* [What you should do]
Below is a listing; reproduce exactly its lines from the one containing "隐私权政策 (196, 2543)" to its last line, both ends kept, and no other lines.

* [Supplied records]
******************************

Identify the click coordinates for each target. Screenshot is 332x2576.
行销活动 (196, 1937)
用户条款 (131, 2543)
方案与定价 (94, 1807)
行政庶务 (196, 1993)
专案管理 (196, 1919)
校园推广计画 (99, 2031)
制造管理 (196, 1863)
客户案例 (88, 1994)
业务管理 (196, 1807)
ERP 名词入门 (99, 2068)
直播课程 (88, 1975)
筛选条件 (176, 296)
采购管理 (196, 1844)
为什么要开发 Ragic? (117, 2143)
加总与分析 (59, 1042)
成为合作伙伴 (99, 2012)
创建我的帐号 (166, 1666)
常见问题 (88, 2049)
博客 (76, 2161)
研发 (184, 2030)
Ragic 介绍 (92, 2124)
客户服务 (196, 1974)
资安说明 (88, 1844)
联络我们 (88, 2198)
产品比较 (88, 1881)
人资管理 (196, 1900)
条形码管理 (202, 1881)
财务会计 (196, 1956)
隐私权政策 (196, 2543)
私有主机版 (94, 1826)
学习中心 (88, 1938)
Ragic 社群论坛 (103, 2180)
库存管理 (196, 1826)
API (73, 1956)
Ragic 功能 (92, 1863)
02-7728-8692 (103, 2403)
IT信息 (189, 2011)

******************************

* [Answer for this exercise]
隐私权政策 (196, 2543)
私有主机版 (94, 1826)
学习中心 (88, 1938)
Ragic 社群论坛 (103, 2180)
库存管理 (196, 1826)
API (73, 1956)
Ragic 功能 (92, 1863)
02-7728-8692 (103, 2403)
IT信息 (189, 2011)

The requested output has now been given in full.